> _What the task asks_: Retype, without any change, the first line of the records and every line after it through the one containing "Image resolution: width=1232".

> _Data extract_:
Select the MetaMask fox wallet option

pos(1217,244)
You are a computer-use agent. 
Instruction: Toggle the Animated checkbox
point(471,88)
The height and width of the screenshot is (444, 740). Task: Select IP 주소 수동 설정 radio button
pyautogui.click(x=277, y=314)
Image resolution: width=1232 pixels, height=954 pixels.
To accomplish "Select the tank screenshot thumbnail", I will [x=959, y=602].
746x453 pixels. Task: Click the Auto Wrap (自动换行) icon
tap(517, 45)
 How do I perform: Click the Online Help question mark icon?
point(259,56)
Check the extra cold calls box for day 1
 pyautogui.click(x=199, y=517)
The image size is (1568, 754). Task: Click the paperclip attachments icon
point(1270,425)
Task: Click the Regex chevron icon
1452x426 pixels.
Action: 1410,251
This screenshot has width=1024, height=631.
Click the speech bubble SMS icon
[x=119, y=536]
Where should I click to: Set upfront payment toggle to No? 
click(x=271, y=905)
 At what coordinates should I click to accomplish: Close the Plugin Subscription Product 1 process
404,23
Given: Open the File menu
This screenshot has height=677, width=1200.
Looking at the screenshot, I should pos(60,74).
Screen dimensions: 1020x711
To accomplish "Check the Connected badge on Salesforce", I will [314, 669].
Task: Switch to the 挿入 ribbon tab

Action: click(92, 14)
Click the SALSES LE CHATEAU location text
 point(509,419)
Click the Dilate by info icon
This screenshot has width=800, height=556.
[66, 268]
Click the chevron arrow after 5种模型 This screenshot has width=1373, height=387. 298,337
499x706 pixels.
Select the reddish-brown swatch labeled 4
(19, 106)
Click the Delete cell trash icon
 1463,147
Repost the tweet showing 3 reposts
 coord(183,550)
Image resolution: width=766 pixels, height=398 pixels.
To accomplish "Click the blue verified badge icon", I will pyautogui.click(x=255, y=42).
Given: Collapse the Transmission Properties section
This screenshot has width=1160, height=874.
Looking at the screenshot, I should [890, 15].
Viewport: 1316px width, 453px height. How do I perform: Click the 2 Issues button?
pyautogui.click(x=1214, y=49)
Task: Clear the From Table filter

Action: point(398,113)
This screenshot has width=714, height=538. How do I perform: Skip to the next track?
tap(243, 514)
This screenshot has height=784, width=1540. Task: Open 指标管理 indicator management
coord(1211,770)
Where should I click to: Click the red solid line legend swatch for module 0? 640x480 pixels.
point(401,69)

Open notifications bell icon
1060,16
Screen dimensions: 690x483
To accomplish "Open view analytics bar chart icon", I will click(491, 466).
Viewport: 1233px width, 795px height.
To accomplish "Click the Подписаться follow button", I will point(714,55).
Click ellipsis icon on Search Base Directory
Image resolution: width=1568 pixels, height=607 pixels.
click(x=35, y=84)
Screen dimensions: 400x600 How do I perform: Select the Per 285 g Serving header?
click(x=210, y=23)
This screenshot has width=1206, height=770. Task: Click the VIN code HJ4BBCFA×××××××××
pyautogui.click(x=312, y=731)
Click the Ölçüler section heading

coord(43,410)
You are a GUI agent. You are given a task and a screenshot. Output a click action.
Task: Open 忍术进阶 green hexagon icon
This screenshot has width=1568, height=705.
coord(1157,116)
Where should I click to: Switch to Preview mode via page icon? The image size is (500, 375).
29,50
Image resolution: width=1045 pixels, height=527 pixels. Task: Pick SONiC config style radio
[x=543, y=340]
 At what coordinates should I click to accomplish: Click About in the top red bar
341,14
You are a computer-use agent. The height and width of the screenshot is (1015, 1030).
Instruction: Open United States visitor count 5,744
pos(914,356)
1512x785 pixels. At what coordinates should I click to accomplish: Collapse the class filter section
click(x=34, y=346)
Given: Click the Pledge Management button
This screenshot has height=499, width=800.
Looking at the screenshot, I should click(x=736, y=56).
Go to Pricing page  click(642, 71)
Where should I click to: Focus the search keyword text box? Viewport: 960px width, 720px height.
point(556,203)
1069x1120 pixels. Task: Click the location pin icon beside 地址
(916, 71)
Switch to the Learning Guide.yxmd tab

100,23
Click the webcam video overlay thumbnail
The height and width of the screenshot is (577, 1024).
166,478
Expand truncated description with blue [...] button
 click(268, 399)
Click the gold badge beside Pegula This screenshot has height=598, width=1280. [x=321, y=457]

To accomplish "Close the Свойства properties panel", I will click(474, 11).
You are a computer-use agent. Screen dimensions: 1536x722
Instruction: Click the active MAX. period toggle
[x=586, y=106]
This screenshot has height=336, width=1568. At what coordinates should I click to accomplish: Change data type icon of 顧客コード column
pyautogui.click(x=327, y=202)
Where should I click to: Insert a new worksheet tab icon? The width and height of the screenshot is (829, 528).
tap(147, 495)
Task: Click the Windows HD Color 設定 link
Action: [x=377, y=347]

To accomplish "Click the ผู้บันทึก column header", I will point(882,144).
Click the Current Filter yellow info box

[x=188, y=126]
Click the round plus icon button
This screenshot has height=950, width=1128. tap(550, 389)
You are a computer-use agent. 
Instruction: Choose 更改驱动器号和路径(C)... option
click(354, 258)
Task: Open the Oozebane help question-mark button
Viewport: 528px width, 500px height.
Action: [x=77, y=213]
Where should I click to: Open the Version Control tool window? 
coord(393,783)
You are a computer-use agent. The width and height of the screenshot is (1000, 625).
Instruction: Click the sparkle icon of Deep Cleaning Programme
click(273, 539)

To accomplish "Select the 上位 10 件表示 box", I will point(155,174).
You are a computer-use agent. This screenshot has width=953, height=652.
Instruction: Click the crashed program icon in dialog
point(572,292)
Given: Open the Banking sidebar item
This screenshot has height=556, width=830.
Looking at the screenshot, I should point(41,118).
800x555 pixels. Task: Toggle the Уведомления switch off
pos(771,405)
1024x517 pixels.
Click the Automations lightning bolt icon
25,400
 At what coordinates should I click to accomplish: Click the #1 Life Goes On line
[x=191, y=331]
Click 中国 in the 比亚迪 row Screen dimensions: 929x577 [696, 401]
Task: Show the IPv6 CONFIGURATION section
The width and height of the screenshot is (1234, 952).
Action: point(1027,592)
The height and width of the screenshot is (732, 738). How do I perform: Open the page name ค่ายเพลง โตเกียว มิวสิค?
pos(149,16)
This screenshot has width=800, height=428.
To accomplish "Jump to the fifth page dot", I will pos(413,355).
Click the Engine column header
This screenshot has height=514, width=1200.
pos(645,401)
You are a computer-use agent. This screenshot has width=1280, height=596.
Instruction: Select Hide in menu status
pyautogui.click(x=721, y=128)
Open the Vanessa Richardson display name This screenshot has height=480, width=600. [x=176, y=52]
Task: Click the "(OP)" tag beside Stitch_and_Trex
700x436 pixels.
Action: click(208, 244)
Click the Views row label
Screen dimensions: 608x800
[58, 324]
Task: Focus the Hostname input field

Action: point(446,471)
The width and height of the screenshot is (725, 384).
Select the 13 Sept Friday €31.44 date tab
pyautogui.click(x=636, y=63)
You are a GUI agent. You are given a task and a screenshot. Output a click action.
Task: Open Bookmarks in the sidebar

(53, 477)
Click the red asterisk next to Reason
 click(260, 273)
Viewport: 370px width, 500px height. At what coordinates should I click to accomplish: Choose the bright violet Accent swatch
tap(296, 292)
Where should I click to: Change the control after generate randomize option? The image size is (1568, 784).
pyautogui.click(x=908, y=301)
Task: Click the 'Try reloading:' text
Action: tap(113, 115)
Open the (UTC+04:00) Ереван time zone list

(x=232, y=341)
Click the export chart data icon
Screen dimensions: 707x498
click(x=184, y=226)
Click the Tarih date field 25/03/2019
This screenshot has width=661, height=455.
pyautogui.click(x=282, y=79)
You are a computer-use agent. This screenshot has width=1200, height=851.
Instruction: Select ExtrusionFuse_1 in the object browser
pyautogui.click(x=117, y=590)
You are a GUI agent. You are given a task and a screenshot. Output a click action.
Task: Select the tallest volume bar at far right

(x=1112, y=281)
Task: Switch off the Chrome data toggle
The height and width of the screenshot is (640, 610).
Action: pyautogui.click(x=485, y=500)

> _Task answer_:
Select the MetaMask fox wallet option

pos(1217,244)
You are a computer-use agent. 
Instruction: Toggle the Animated checkbox
point(471,88)
The height and width of the screenshot is (444, 740). Task: Select IP 주소 수동 설정 radio button
pyautogui.click(x=277, y=314)
Image resolution: width=1232 pixels, height=954 pixels.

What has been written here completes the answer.